Наш повар обладал феноменальной вежливостью и столь же феноменальной способностью отвечать на все вопросы приблизительно. Чем часто скрывал свои скудные знания английского языка.
-
Сколько же тебе стукнуло лет, Хира-Тапа?
-
Стукнуло, — улыбаясь и качая головой из стороны в сторону, отвечает он.
-
Сколько, — показываю я на пальцах, — тридцать, тридцать пять... сколько?
-
Тридцать четыре или тридцать пять, — вздыхает он.
-
А когда, сегодня?
-
Может быть, сегодня, может быть, вчера, — задумывается повар.

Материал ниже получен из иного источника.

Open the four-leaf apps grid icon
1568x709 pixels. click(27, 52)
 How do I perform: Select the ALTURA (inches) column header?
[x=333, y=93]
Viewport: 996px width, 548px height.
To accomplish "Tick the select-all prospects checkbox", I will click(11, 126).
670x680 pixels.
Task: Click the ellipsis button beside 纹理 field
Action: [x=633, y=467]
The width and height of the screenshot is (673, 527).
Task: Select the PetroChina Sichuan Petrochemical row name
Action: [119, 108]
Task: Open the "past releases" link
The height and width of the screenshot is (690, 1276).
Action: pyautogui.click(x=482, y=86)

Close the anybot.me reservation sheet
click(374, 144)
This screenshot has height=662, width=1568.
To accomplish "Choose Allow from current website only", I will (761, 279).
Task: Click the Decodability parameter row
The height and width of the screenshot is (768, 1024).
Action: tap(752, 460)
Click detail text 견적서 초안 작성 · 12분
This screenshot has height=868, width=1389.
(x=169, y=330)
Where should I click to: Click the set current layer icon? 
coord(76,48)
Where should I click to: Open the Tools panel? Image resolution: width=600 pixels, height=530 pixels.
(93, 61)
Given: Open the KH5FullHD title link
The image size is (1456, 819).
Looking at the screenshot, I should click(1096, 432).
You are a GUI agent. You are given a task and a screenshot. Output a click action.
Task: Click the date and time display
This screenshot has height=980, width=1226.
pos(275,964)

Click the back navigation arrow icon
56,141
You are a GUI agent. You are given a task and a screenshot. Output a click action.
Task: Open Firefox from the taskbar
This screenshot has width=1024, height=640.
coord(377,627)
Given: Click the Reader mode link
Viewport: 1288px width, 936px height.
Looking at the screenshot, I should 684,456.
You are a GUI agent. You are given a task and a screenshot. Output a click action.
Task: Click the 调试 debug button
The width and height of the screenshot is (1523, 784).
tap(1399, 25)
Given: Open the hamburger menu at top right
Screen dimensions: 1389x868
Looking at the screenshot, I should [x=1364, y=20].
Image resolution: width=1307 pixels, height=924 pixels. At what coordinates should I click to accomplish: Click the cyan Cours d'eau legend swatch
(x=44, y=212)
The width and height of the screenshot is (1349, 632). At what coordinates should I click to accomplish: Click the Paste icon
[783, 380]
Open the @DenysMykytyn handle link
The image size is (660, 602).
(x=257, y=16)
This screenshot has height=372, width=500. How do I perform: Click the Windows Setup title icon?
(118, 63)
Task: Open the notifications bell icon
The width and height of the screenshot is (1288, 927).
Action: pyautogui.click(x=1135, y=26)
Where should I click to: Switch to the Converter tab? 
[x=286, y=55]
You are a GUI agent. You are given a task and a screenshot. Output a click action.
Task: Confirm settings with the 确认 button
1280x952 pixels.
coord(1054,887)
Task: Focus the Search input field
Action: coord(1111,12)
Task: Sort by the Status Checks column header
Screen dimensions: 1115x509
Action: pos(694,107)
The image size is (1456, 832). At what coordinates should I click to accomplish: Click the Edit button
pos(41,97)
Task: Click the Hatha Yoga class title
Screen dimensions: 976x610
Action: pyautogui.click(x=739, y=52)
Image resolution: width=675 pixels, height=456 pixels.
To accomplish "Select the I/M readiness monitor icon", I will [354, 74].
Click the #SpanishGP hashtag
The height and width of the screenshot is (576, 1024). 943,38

Нам удается выяснить, что дома у него остались то ли пять, то ли шесть детей, а также то ли одна, то ли две жены, после чего мы прекращаем расспросы.
Мы гордимся Хира-Тапой. О чем и сообщаем ему. Ведь нашего повара сманивал Душ Скотт, в экспедиции которого тот уже работал. Но он не соблазнился предложением англичанина, значит, Хира-Тапа — настоящий друг советских альпинистов. Польщенный такой оценкой, наш не ладящий с арифметикой повар радостно улыбается. А затем изрекает: «С англичанами трудно работать. Им подавай все свежее — замучаешься готовить. У вас же все просто, знай открывай консервы».